The case for continuity between
religion and modernity
The next several
posts will make the case for a continuity between traditional religion and
modern thought by showing an evolution that moves continually, although not
smoothly, from primitive religion to the theological ethical, and scientific
thinking of our own time. This continuity includes an intimate connection
between a world-forming consciousness and the notions and experiences that
human beings have with such a consciousness. At first sight the anthropomorphic
notions of the Creator, and the religions that have developed around these
notions, seem to be so far removed from any feasible scientific explanations as
to be useless. In fact they may be worse than useless in that they stand in the
way of rational understanding. But the status of traditional theistic religion
deserves and requires a further look, beginning at the beginning. Generations
educated with an acceptance of physical and biological evolution should at
least be open to the possibility of spiritual evolution.
Our
remote ancestors faced mysterious phenomena that far surpassed their
understanding and ability to control. These phenomena included things that are
no longer mysteries to us, such as the sun moving across the sky, the change of
seasons, lightening and thunder, and natural disasters.
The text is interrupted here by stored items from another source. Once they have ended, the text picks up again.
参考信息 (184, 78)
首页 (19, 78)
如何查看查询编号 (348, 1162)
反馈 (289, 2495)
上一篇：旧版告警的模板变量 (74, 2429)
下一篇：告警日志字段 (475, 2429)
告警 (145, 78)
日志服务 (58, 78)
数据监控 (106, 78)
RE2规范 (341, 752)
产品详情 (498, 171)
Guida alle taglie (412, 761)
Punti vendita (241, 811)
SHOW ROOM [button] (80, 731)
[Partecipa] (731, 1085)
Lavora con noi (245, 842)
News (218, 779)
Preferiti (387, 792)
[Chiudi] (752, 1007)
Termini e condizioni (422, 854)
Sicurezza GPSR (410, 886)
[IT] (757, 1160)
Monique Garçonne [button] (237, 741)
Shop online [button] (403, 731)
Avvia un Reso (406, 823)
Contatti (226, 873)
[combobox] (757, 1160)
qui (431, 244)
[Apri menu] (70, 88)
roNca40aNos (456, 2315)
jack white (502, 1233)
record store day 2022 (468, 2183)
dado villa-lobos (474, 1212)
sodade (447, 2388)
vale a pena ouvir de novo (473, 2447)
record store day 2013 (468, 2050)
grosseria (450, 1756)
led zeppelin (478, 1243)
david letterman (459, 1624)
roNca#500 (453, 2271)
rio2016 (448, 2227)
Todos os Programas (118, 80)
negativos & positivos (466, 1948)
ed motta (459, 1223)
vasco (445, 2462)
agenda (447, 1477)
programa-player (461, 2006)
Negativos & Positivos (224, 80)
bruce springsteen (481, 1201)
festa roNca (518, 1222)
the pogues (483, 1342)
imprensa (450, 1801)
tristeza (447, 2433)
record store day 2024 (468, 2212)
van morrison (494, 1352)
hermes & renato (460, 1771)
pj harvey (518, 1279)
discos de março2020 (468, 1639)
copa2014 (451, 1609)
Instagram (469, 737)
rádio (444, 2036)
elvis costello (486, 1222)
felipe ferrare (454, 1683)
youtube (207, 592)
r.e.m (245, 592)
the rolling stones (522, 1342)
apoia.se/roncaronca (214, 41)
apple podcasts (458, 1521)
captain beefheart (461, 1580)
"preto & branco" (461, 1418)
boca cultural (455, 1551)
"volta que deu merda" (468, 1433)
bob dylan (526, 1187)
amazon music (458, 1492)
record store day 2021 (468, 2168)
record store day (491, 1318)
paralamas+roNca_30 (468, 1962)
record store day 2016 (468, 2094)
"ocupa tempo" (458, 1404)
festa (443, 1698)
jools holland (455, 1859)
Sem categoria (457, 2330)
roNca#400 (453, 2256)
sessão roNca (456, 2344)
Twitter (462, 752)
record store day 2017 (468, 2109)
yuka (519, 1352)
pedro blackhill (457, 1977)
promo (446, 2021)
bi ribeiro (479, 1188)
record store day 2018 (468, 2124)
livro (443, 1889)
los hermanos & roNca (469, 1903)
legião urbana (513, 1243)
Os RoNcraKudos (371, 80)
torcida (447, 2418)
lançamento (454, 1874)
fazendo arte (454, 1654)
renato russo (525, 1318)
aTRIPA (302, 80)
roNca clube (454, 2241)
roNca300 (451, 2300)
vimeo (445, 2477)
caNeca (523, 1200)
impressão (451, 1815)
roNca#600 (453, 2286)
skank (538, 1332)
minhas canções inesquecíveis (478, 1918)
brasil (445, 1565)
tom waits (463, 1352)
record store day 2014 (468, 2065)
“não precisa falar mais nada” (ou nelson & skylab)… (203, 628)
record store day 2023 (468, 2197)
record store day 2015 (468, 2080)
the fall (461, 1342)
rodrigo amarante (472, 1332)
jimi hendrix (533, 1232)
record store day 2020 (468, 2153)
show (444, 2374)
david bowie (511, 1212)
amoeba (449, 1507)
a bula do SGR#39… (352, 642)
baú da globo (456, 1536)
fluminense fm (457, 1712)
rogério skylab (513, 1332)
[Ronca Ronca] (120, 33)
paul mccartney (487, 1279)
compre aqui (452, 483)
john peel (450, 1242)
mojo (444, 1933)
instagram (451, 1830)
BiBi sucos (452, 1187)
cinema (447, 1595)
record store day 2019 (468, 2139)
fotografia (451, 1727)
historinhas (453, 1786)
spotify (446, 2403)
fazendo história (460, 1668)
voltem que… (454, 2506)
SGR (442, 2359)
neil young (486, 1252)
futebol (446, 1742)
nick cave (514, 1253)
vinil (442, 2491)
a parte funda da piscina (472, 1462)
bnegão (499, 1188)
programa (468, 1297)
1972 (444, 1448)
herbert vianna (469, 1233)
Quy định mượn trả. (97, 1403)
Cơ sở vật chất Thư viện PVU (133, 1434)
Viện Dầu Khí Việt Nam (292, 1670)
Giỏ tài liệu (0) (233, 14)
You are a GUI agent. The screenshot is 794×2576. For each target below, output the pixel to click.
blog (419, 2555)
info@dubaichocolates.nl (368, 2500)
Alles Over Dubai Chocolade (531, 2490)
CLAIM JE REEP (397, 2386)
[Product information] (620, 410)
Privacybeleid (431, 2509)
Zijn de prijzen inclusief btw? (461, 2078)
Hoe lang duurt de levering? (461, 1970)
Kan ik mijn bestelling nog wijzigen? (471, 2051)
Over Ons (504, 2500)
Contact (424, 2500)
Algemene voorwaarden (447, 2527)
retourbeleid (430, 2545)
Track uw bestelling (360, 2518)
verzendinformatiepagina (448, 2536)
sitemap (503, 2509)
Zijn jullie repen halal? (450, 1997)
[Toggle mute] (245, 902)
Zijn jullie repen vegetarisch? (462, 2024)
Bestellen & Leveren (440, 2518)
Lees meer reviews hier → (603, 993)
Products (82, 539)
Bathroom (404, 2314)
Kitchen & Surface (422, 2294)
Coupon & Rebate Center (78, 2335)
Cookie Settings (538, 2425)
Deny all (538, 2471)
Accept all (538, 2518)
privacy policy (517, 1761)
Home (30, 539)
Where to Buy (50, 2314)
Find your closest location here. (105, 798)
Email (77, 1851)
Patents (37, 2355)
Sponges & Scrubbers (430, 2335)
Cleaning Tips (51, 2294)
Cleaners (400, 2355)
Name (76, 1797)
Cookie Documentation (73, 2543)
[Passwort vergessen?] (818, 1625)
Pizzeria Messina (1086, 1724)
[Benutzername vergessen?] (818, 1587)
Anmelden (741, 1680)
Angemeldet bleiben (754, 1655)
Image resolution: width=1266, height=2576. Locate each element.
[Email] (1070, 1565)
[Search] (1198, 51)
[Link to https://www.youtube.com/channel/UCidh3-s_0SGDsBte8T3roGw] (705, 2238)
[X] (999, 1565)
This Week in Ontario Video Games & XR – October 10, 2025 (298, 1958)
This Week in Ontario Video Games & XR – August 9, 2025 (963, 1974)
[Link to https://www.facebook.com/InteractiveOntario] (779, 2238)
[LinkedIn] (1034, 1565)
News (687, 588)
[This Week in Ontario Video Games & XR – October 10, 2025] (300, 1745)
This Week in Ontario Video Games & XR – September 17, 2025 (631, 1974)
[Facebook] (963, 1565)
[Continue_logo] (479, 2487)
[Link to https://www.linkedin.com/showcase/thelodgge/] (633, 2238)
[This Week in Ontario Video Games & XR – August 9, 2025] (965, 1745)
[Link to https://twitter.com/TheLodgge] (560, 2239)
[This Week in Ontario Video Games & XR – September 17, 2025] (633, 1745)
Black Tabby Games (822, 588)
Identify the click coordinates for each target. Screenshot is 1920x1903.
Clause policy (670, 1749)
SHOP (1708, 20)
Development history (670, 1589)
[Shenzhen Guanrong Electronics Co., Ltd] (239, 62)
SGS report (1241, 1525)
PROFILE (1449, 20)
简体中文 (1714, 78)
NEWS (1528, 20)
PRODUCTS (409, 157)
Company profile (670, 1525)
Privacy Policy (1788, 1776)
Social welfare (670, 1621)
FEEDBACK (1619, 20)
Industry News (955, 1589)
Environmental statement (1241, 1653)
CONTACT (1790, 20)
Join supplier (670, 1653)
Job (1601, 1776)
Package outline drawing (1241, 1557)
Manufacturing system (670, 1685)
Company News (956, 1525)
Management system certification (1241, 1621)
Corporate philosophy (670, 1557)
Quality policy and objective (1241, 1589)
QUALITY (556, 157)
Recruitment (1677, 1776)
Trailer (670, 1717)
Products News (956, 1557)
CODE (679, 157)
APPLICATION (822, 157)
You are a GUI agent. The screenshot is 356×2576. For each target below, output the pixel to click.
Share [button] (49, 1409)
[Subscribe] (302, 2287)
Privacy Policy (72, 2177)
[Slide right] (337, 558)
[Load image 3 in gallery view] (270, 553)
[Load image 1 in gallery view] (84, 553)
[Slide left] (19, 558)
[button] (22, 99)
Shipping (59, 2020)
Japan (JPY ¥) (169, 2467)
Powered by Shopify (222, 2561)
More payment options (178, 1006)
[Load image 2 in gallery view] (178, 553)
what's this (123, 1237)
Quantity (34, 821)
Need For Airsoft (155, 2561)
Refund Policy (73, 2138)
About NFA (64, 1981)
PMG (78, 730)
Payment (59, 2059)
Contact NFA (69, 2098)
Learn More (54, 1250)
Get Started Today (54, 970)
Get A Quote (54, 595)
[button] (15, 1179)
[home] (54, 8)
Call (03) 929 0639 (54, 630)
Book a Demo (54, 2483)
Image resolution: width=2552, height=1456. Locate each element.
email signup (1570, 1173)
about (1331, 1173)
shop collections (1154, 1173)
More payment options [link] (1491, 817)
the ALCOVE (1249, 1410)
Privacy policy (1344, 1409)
As consciousness
developed, our forerunners projected consciousness on things that we look on as
inanimate such as the sun, a holy mountain, or the unseen source of thunder and
other phenomena. People faced these seemingly higher realties with a sense of
what Rudolph Otto, in his classical work The
Idea of the Holy, called Mysterium
tremendum and fascionsum. The mystery appeared to them as overwhelming and
at the same time fascinating. They were not yet ready to think philosophically
about whatever is the highest power in the universe, but it struck them as
extremely powerful and also as fundamentally good. Therefore they approached
and avoided it with a combination of fear and reverence.
In
trying to understand the notion of God that has come down to us through the
Judeo-Christian tradition, we have to look at the development among the Greeks
and the Hebrews. In Western culture, both the popular and the theological
notions of God descended primarily from these two sources. A scanning of the
development of consciousness in each of these traditions will show the
continuity between the early notion of the power behind the universe and an
understanding of a divine being that can serve as a live option for
scientifically educated people today.